Le futur complexe se substituera au cinéma actuel du boulevard Waldeck-Rousseau, qui compte 330 fauteuils. Augmentant ainsi les capacités de quatre salles et 620 fauteuils par rapport à l’offre actuelle. La municipalité saint-chamonaise qui, mi-septembre, a prolongé de 25 mois la DSP accordée à l’actuel exploitant du Ciné Lumière, l’Urfol, a fait part de sa satisfaction par la voix de son maire. Hervé Reynaud a souligné que la décision de la CDAC a été prise « à l’unanimité des participants ». Soulignant que les précédents projets d’aménagement cinématographiques sur sa commune « n’avaient jusque-là jamais convaincu ».

Renforcer la programmation Art et Essai

La politique tarifaire annoncée par les porteurs du projet est d’avoir un prix d’entrée moyen de 5,85 €, inférieur à celui de la moyenne national, mais supérieur de 1,20 € à celui actuellement pratiqué à Saint-Etienne. Des tarifs modérés qui doivent permettre à une famille de quatre personnes, dont deux enfants de moins de 14 ans, d’accéder à l’établissement pour 20 €. L’objectif visé est de renforcer la programmation art et essai, avec 200 films de cette catégorie programmés annuellement contre 108 aujourd’hui. L’établissement devrait poursuivre le partenariat qui existe avec le Ciné Chaplin, de Rive-de-Gier, notamment sur des films arts et essais dits « porteurs » en sortie nationale. Les promoteurs du futur mini multiplexe du Gier évalue à un peu plus de 110 000 personnes sa « zone d’influence cinématographique ».

La Direction régionale des affaires culturelles, qui a instruit le dossier présenté en CDAC, a pour sa part souligné la proximité de l’offre stéphanoise, en augmentation depuis l’ouverture du Camion Rouge, en février dernier. Elle note aussi celle du Family Cinéma, de Saint-Just-Saint-Rambert, qui va elle aussi évoluer à la hausse.
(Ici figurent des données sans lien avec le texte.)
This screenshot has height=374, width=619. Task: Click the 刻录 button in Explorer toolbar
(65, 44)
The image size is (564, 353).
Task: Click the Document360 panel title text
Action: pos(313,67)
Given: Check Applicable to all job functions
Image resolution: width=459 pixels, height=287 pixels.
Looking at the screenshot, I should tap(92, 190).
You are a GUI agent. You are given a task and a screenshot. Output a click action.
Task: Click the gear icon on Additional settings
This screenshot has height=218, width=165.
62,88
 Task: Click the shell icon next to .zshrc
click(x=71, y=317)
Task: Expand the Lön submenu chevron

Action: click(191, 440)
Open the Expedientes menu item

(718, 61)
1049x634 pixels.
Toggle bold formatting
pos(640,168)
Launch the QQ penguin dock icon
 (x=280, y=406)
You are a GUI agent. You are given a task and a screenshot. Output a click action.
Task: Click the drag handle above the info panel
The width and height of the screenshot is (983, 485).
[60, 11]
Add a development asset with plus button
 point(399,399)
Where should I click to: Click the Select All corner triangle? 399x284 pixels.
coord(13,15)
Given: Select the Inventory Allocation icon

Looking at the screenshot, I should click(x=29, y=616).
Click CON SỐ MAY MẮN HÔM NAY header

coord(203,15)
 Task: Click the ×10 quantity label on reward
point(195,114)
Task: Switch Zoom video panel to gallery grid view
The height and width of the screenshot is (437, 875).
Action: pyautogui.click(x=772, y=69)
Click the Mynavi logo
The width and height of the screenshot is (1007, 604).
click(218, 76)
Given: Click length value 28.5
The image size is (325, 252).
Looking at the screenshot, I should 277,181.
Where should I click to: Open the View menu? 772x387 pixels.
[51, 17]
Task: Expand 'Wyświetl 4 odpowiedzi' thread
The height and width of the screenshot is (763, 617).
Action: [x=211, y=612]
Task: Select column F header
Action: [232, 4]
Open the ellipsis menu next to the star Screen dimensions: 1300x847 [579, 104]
A l’échelle, plus large, de l’aire urbaine de Saint-Etienne, la Drac constate que si le niveau d’équipement est désormais conforme à ce que l'on trouve dans les autres régions, la fréquentation cinématographique est nettement inférieure à la moyenne des unités urbaines de plus de 200 000 habitants, avec un indice de 2,81 contre 4,45. A noter que ces chiffres s’arrêtent logiquement en 2014 et que l’année 2015 a été marquée par une nouvelle dégradation du nombre de spectateurs dans les salles stéphanoises.

Denis Meynard

http://lessor.fr/loisirs-cin-mas-en-sud-loire-trop-de-multiplexes-7667.html

http://lessor.fr/saint-chamond-projette-sur-les-loisirs-8596.html

 

 

Un format revu à la baisse

Les projets de multiplexes présentés en 2010 et 2011 sur Saint-Chamond ont été rejetés en CDAC et en CNAC, lorsqu’il y a eu appel au niveau national. Emanant notamment du groupe CGR, ils prévoyaient de prendre place à l’extérieur de la ville, sur la Zac de La Varizelle. Le nombre des salles était de 12, puis de 10, tandis que la capacité en spectateurs était passée d’environ 2 500 à 2 000.